Introduction
The Lighthouse and How She Got There
The Lighthouse Project takes place in a 19th century Anglo world of Dickensian institutions and vast moorlands and tundras where urchins and strays struggle to find their way. Shedding, excision and new growth provide the backbone of these photographs, which explore the tumult of a girlhood slipping away and the maiden voyage of a young woman in wild and unsettling territory. The digitally composited images tell the story of a girl, the inmate of a workhouse / asylum who escapes when the building burns down. Freed from her menial existence, she wanders through barren countryside where bogs threaten to swallow her whole and sheer cliffs impede her progress. The titles of each piece - which are derived from the first lines of Victorian novels with orphan protagonists – function as narrative hooks that draw one to the plight of the lost child star who narrowly escapes disaster and soldiers on. From image to image she gradually gets her bearings as she approaches the lighthouse, her ballast and lodestar that beckoned to her from her dormitory window in the asylum. In one ending of the story, she is taken in by the lighthouse keeper. In another, she falls prey to swampy secretions and decay while resting in a field. A third version has her coming back to the rebuilt institution as the favored ward of the superintendant while acting as a double agent and escaping with a rag tag girl posse across the sea. The girl gains resolve (and grows up literally) over the course of the series. She started being photographed at 12 - she is now 16.
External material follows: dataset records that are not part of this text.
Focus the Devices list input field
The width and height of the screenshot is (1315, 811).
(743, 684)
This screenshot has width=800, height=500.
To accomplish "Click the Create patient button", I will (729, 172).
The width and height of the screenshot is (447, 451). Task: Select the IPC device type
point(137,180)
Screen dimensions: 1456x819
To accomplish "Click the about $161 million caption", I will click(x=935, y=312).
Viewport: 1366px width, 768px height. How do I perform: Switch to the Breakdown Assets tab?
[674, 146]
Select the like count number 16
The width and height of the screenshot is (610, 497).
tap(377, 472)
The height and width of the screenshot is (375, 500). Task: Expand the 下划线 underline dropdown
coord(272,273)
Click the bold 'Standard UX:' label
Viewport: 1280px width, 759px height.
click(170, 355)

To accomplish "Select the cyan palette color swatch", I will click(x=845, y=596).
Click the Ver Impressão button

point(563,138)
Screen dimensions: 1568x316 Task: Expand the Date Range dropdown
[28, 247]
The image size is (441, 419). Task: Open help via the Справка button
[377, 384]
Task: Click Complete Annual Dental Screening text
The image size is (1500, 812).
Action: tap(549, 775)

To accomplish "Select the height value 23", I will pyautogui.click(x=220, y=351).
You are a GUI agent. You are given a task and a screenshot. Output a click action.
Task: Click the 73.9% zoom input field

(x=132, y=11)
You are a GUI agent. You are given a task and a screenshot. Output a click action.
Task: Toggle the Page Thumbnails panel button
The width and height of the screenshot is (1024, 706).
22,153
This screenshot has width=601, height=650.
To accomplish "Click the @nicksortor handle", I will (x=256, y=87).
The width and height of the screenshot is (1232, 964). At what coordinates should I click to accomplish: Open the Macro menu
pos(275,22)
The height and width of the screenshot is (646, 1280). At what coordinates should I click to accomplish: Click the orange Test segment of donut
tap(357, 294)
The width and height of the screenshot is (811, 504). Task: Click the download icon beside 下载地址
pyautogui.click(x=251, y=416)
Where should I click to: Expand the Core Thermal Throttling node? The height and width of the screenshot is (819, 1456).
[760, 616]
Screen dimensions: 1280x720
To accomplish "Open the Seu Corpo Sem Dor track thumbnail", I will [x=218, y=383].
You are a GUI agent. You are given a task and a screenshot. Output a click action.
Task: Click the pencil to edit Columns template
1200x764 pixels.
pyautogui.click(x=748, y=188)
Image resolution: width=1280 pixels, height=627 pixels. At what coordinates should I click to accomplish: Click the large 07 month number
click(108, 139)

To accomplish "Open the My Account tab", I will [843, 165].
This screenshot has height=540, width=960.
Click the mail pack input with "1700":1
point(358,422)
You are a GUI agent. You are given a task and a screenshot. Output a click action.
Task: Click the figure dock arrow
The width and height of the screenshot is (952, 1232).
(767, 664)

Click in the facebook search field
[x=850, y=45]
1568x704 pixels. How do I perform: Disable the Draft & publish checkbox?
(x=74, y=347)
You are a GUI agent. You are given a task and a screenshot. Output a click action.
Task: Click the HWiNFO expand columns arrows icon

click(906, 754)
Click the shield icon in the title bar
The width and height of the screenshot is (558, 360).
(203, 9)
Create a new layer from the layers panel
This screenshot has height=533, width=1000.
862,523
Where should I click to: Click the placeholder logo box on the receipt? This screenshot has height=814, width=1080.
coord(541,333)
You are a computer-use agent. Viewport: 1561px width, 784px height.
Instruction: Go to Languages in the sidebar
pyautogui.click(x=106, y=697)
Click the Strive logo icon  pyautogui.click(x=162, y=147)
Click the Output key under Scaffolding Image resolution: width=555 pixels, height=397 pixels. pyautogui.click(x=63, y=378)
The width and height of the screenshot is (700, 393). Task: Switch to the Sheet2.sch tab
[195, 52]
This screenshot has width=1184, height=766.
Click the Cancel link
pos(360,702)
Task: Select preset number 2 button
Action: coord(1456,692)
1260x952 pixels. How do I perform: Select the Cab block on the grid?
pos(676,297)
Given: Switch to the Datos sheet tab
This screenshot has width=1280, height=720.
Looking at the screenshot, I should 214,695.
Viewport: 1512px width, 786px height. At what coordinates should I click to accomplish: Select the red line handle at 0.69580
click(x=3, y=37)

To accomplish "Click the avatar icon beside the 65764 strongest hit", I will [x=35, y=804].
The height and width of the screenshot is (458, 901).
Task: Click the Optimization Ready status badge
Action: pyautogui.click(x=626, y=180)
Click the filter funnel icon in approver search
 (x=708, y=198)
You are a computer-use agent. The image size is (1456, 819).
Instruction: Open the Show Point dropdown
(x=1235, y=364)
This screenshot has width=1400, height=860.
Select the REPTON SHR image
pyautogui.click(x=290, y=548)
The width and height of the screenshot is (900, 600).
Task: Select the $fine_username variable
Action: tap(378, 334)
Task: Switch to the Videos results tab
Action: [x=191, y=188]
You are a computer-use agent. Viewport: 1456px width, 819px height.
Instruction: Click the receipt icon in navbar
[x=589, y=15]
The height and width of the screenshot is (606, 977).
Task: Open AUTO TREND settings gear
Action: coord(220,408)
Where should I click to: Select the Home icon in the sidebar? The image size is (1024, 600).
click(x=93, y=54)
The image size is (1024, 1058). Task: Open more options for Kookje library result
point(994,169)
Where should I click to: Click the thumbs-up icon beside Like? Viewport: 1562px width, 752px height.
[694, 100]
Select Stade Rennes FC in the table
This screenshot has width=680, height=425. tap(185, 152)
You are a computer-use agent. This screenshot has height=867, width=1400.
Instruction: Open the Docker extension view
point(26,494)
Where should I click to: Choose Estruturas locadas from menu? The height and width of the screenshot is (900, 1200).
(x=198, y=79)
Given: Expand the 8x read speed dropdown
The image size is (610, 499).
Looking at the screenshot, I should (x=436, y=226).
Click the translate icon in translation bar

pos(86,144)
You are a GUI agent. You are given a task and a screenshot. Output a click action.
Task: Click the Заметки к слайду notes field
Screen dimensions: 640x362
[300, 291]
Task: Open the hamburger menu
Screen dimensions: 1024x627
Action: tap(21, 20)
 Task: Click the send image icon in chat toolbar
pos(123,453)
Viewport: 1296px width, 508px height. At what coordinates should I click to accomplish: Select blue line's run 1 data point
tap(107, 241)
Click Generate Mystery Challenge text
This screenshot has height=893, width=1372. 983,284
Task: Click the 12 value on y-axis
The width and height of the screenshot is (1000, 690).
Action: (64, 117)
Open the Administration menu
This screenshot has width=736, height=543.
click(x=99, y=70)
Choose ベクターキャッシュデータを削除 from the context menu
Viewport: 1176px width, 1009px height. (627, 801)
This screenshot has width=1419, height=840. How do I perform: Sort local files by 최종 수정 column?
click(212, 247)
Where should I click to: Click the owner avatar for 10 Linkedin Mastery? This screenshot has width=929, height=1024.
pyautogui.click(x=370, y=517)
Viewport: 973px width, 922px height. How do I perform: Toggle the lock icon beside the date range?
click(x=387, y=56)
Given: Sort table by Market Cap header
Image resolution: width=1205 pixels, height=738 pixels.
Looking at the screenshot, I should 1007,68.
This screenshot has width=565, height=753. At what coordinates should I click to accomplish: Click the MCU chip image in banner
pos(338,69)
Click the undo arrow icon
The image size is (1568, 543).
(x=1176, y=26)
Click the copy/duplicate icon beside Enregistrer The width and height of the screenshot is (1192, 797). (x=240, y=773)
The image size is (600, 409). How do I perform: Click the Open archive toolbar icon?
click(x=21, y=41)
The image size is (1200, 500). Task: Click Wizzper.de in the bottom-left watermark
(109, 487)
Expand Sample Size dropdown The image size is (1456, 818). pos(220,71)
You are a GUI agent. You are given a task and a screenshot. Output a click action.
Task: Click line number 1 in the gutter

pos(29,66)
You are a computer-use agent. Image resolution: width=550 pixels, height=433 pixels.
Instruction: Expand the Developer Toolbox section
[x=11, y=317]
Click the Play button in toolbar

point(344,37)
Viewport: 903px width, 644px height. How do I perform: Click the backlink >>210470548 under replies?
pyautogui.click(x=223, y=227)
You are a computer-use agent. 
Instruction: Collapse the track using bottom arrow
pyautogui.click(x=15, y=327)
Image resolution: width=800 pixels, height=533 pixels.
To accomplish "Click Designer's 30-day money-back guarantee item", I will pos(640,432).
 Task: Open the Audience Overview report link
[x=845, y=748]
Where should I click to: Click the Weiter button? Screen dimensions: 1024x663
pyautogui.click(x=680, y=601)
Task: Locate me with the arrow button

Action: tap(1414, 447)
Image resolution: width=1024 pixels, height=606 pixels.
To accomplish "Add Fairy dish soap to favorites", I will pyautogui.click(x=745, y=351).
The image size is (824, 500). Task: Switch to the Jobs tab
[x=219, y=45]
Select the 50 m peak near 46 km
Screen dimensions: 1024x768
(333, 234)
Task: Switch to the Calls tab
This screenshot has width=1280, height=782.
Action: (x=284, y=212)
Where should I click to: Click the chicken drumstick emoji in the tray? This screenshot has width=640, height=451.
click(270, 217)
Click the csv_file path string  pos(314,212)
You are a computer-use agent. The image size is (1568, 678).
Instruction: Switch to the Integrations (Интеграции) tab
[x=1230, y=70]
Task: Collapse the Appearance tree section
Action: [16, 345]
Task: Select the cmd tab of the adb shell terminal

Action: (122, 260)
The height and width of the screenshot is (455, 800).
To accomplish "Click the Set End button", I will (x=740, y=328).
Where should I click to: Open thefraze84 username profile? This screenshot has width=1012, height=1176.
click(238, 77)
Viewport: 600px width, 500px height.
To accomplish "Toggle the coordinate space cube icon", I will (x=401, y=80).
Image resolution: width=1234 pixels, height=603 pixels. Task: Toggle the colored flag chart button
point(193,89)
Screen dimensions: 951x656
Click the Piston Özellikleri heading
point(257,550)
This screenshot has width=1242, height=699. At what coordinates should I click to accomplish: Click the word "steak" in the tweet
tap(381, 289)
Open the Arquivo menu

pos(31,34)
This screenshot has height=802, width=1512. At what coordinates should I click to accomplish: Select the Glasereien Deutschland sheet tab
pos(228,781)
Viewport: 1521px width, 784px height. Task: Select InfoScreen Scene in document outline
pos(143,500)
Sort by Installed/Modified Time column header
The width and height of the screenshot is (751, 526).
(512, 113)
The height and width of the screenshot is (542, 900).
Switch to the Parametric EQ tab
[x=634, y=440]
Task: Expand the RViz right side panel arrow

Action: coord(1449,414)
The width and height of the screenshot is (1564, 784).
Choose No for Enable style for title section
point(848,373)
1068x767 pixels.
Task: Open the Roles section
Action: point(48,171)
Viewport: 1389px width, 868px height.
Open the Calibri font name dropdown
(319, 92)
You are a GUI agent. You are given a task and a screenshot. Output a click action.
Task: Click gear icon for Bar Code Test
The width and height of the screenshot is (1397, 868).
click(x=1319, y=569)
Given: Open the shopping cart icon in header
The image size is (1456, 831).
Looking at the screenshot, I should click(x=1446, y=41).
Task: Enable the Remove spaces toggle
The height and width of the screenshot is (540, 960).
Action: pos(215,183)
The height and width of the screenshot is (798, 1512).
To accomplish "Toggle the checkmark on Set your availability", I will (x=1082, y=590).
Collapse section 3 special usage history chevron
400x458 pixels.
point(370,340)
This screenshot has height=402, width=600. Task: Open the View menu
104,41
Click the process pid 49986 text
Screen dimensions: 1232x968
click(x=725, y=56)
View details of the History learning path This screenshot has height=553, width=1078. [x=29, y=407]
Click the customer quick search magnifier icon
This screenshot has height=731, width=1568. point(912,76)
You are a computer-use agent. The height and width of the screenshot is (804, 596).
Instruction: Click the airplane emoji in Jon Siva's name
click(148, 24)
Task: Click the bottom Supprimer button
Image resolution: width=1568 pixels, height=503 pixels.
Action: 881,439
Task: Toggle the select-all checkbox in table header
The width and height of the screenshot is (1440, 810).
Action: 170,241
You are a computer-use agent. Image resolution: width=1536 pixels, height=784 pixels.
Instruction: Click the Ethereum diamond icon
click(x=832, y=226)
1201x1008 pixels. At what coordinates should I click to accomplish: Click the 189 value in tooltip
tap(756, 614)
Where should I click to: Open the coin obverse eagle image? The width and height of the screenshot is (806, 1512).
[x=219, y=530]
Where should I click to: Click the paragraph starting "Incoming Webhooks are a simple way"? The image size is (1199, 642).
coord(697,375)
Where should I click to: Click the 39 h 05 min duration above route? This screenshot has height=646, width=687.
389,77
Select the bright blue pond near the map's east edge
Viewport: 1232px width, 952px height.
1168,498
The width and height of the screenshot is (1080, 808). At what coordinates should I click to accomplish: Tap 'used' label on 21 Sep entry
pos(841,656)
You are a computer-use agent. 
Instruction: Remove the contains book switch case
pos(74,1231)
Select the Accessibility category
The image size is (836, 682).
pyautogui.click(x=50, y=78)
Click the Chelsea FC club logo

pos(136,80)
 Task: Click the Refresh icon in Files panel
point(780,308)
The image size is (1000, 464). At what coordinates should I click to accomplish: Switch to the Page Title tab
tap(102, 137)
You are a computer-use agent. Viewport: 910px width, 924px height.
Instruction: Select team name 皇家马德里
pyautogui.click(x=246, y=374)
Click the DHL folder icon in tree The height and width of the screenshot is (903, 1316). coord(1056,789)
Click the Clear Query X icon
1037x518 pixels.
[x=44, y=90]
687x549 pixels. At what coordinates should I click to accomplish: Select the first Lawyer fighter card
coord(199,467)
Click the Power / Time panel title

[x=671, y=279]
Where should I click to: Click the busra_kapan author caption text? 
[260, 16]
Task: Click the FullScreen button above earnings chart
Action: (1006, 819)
A good movie instantly captivates the viewer who lives and breathes an alternate reality for the duration of the film. The Lighthouse pictures target such a feat of emotional entanglement with its girl heroine - through still images with built-in pauses, large scale photographic tableaux that convey immediacy and veracity through their formidable size and amplified vividness. Each photograph portrays a dramatically sensitive moment, a visual lynchpin in the character-transforming quest of the young subject. The viewer must fill in the blanks of the drama, identifying with the familiar tale of the lost orphaned child and responding to mythic symbols (i.e. the white horse, the dour school mistress, the haunted house) which guide the way and supply the connective tissue between images. Resonating with the glass eyeball embedded in each frame, the girl relentlessly pursues her search for an intact I, doggedly picking up the lost pieces of her shattered self and gluing them back together - and sweeping us along in the universal struggle for belonging and a home.